___ Material for this exercise

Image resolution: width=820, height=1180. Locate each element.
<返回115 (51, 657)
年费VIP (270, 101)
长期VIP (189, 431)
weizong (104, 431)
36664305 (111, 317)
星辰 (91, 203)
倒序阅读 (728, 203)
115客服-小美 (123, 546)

______

[Task statement]
The records above must be restated. Preserve every word.

[Exercise answer]
Image resolution: width=820, height=1180. Locate each element.
<返回115 (51, 657)
年费VIP (270, 101)
长期VIP (189, 431)
weizong (104, 431)
36664305 (111, 317)
星辰 (91, 203)
倒序阅读 (728, 203)
115客服-小美 (123, 546)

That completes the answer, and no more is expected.